Pointing records for text and elements:
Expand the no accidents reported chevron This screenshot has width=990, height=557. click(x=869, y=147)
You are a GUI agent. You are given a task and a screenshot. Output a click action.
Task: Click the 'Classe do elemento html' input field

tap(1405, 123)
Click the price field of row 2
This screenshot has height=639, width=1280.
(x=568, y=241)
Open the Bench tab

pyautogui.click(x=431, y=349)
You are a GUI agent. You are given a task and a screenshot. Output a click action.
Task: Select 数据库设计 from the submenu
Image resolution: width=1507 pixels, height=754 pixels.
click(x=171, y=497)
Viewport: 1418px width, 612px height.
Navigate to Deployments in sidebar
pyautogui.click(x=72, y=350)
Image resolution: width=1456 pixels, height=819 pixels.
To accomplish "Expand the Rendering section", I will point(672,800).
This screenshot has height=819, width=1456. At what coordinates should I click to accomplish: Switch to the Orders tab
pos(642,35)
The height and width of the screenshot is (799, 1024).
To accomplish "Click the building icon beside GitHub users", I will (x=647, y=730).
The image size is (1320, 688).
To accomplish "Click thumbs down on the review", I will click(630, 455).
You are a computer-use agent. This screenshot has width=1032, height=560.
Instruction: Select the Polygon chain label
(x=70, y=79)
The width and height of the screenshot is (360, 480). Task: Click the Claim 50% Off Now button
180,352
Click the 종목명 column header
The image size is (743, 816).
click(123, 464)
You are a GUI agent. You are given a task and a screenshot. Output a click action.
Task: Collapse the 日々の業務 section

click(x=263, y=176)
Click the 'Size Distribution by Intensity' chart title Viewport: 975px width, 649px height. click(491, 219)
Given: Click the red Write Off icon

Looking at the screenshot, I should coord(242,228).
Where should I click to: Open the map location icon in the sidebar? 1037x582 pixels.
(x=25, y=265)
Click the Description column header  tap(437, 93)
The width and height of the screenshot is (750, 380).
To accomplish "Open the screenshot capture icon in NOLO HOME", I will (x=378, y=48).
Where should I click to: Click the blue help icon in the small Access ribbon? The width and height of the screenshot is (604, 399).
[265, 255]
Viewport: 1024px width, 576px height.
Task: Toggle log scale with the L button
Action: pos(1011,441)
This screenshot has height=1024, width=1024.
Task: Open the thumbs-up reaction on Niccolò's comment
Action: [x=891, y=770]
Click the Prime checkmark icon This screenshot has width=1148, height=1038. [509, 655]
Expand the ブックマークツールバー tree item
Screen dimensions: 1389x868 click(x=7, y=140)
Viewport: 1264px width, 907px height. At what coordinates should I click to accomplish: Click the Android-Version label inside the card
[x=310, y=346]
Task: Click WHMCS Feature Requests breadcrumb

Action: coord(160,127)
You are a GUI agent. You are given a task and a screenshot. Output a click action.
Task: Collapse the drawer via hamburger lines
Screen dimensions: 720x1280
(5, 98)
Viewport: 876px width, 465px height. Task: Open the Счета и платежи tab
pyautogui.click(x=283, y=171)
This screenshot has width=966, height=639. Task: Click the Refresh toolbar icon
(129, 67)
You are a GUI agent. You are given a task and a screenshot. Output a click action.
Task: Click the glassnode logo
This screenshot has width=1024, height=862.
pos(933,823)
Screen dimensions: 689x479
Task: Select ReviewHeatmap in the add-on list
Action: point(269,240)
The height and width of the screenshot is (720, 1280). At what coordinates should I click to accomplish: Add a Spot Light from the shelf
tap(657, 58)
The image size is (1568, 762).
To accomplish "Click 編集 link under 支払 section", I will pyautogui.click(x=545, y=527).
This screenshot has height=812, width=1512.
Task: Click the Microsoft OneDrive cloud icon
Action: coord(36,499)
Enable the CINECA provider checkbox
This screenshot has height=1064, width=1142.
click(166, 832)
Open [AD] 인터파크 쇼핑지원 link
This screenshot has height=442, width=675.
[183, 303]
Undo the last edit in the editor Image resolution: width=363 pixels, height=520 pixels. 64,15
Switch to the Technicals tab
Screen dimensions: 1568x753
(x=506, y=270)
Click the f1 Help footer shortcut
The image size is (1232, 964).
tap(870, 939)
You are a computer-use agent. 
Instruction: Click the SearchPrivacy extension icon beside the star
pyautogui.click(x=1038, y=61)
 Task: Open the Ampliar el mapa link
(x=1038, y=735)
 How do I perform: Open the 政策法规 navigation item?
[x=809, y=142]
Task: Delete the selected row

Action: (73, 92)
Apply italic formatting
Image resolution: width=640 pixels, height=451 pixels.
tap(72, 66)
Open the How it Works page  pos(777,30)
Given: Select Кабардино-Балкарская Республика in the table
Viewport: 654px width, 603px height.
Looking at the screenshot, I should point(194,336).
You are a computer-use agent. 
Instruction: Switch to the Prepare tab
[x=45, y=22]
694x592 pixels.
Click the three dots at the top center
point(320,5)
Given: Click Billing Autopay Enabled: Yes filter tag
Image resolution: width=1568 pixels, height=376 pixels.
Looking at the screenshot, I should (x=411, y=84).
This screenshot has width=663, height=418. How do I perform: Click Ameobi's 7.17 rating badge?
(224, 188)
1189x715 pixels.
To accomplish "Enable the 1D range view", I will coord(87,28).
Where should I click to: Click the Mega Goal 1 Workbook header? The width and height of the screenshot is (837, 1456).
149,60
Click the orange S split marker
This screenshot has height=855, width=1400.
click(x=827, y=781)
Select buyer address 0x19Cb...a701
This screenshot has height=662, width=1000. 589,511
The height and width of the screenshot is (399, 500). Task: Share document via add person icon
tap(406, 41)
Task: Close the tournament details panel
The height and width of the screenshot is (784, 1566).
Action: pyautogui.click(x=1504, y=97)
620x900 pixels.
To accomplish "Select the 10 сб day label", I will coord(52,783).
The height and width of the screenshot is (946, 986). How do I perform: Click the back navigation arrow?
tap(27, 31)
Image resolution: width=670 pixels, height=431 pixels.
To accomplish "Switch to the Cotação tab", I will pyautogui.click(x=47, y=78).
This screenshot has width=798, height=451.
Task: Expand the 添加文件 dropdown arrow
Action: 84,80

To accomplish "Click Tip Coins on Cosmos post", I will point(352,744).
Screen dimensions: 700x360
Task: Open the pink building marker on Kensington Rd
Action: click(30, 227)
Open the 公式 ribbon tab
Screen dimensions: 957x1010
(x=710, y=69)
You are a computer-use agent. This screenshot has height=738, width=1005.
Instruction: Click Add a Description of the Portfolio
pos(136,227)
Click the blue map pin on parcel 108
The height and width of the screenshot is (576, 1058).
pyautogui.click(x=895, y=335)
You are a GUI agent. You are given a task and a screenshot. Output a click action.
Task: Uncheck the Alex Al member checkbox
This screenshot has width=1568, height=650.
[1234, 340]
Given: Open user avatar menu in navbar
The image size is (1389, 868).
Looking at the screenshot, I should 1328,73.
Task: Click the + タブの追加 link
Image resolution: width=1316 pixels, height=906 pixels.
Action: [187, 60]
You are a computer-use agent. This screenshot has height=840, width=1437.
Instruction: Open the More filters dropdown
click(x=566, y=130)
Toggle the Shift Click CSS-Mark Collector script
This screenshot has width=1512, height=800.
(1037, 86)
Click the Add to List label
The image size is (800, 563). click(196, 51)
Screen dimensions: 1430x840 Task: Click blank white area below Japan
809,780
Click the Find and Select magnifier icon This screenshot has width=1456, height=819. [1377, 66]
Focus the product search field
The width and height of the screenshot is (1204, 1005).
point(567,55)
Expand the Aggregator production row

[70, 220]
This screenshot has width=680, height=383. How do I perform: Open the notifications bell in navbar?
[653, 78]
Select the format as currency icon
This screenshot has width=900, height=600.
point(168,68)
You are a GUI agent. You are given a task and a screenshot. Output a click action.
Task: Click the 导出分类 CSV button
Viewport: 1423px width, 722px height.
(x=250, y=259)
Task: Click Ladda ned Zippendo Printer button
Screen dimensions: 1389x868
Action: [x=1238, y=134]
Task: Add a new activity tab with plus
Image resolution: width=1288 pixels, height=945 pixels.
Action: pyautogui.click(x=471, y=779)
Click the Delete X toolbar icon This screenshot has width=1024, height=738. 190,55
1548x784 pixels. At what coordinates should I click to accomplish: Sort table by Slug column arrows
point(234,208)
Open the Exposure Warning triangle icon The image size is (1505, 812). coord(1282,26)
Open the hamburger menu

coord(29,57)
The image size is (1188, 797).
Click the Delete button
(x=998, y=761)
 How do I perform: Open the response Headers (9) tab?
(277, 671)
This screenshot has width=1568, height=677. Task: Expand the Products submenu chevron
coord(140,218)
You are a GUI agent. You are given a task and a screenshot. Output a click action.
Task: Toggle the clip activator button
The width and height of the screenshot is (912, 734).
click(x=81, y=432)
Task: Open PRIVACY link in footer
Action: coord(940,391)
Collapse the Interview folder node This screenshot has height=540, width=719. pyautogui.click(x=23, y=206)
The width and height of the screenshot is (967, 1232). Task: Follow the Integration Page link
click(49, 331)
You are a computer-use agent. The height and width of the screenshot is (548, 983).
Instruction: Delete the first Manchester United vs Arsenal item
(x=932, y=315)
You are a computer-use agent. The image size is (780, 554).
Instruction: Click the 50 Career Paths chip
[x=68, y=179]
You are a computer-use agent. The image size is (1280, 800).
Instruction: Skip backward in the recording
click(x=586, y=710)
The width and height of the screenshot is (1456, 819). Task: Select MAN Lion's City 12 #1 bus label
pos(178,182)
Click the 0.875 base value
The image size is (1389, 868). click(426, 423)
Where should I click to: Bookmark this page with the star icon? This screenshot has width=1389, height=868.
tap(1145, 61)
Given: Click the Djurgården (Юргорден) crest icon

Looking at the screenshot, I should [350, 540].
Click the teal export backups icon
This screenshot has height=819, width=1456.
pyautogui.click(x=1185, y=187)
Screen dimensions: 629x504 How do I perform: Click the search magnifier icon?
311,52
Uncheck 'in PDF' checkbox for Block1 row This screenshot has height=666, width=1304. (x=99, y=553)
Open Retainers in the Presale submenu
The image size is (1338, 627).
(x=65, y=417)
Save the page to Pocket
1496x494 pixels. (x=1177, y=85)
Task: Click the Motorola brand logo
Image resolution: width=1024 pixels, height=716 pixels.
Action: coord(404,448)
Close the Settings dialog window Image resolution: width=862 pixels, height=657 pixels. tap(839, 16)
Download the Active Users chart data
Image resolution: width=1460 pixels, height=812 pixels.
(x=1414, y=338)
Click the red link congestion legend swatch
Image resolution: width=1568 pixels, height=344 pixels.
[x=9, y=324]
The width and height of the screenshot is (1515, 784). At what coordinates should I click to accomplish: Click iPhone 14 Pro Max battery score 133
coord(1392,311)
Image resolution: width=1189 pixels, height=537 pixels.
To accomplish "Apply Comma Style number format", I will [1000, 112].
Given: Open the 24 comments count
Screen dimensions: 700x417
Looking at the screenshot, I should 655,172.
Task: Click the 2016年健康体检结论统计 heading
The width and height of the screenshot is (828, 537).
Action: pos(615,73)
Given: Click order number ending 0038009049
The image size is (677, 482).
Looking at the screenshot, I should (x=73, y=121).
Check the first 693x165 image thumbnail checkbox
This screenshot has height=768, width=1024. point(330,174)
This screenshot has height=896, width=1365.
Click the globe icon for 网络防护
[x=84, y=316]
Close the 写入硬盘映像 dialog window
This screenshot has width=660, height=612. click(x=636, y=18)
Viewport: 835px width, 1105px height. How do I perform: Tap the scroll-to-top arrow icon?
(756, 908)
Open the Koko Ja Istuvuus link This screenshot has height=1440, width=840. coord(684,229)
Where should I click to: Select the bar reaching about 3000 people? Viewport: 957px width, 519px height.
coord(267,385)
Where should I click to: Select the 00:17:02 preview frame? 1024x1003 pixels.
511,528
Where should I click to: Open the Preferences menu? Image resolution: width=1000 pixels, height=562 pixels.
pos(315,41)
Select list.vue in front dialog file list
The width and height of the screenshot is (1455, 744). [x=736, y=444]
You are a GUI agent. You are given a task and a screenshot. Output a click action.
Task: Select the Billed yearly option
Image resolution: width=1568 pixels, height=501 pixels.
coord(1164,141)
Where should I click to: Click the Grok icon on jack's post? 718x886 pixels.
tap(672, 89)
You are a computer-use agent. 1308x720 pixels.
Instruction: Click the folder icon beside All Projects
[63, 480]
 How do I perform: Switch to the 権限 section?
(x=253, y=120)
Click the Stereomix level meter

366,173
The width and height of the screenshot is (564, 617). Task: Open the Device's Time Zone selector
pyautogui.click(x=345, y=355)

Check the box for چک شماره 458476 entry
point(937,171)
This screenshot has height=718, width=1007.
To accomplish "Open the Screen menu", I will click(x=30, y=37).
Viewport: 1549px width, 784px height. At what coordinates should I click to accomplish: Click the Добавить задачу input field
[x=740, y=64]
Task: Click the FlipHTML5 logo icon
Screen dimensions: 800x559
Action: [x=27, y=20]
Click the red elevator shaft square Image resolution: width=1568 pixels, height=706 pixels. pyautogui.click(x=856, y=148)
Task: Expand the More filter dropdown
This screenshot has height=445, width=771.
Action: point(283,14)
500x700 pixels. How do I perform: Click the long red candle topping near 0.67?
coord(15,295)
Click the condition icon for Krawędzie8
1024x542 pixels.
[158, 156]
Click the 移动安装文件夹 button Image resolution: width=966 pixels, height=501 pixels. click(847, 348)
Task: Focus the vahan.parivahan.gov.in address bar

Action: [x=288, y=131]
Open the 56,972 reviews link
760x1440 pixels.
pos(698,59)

Directive:
Copy the items above word for word, starting at the line that contains "The height and width of the screenshot is (720, 1280)." and ending at the line that contains "click(166, 832)".

Task solution:
The height and width of the screenshot is (720, 1280). At what coordinates should I click to accomplish: Add a Spot Light from the shelf
tap(657, 58)
The image size is (1568, 762).
To accomplish "Click 編集 link under 支払 section", I will pyautogui.click(x=545, y=527).
This screenshot has height=812, width=1512.
Task: Click the Microsoft OneDrive cloud icon
Action: coord(36,499)
Enable the CINECA provider checkbox
This screenshot has height=1064, width=1142.
click(166, 832)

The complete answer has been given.